* Begin PASSAGE TO READ *

As the authors point out at the beginning, quaternion extensions are popular as test objects in Galois module structure and elsewhere (it suffices to mention early work of J. Martinet [Ann. Sci. Éc. Norm. Supér. (4) 4, 399–408 (1971; Zbl 0219.12012)] and A. Fröhlich [Invent. Math. 17, 143–166 (1972; Zbl 0261.12008)] on rings of integers in such extensions, and the “Quaternionic Exercises” of T. Chinburg et al. [Fields Inst. Commun. 16, 1–29 (1997; Zbl 0886.11063), Algebraic \(K\)-theory and its applications. Proceedings of the workshop and symposium, ICTP, Trieste, Italy, September 1–19, 1997. Singapore: World Scientific. 337–369 (1999; Zbl 0983.11068)].

* End PASSAGE TO READ *
* Begin RECORDED DATA *

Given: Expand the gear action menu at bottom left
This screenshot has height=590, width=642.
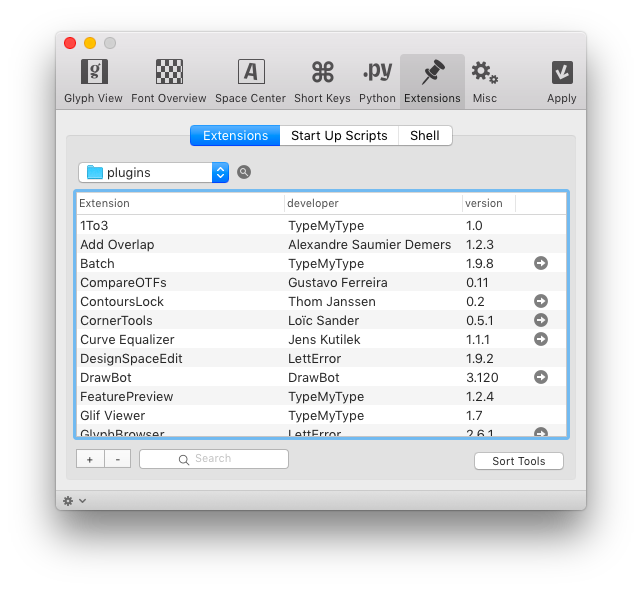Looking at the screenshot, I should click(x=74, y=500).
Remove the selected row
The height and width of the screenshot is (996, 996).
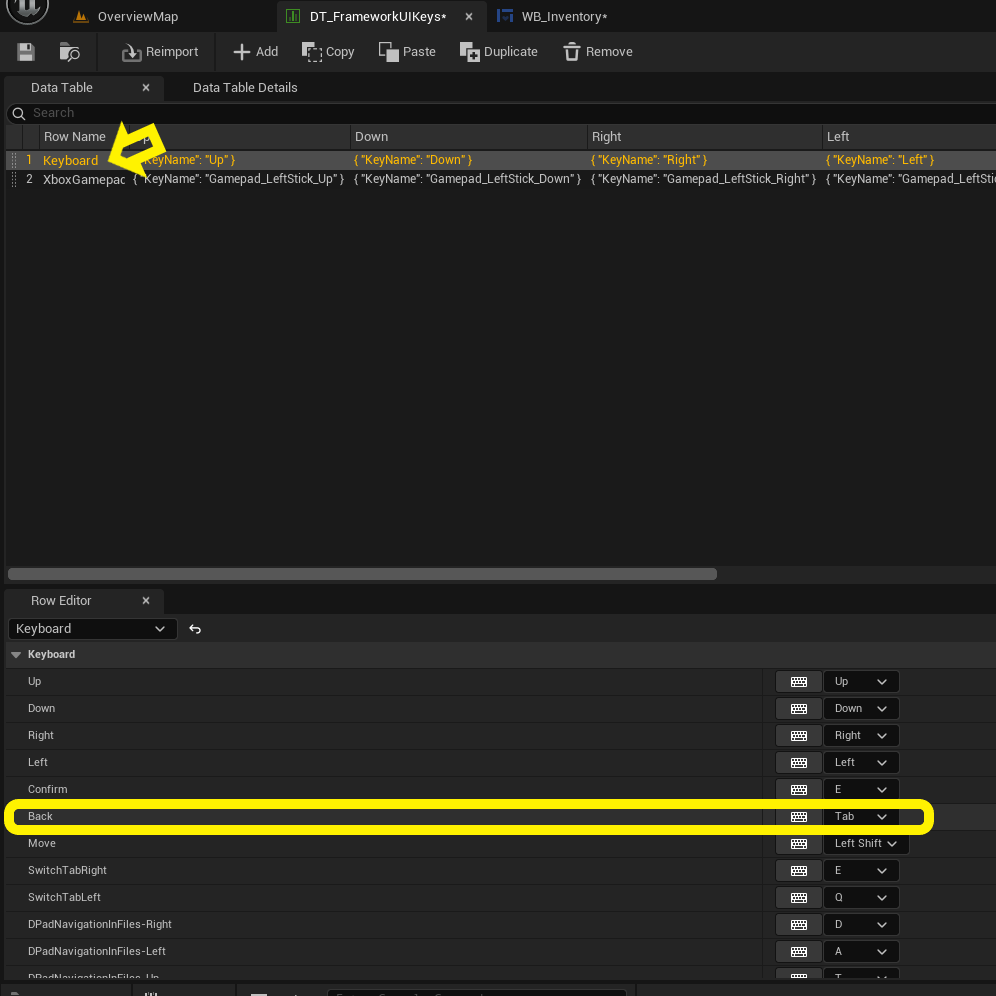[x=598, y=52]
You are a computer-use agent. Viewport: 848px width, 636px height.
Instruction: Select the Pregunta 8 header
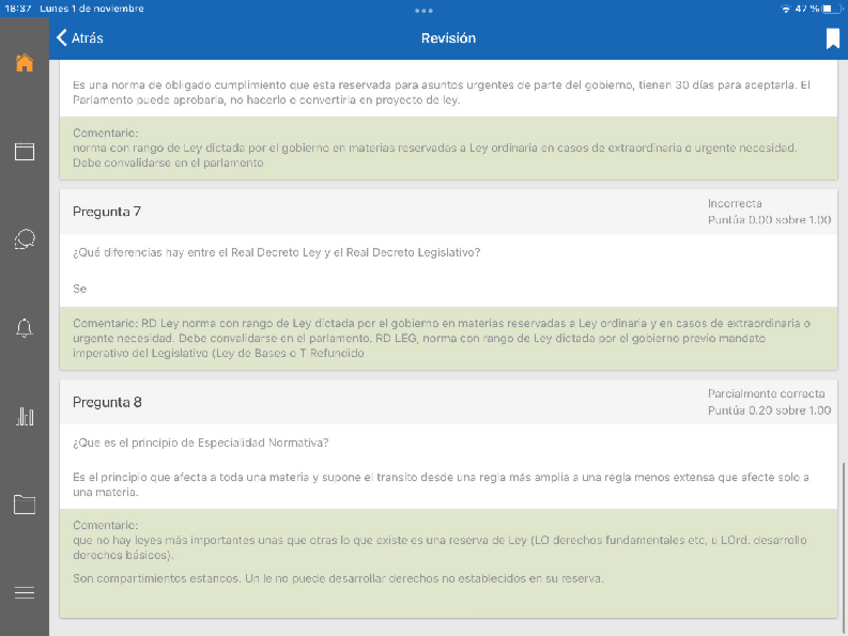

* End RECORDED DATA *

DIRECTIONS:
(a) In the passage on quaternion extensions, rewrite the stretch from "As the authors" through "337–369 (1999; Zbl 0983.11068)].", with "quaternion extensions" replaced by "dihedral extensions".
(b) List every Zbl identifier cited in the passage on quaternion extensions.

RESPONSE LIST:
(a)
As the authors point out at the beginning, dihedral extensions are popular as test objects in Galois module structure and elsewhere (it suffices to mention early work of J. Martinet [Ann. Sci. Éc. Norm. Supér. (4) 4, 399–408 (1971; Zbl 0219.12012)] and A. Fröhlich [Invent. Math. 17, 143–166 (1972; Zbl 0261.12008)] on rings of integers in such extensions, and the “Quaternionic Exercises” of T. Chinburg et al. [Fields Inst. Commun. 16, 1–29 (1997; Zbl 0886.11063), Algebraic \(K\)-theory and its applications. Proceedings of the workshop and symposium, ICTP, Trieste, Italy, September 1–19, 1997. Singapore: World Scientific. 337–369 (1999; Zbl 0983.11068)].

(b)
Zbl 0219.12012
Zbl 0261.12008
Zbl 0886.11063
Zbl 0983.11068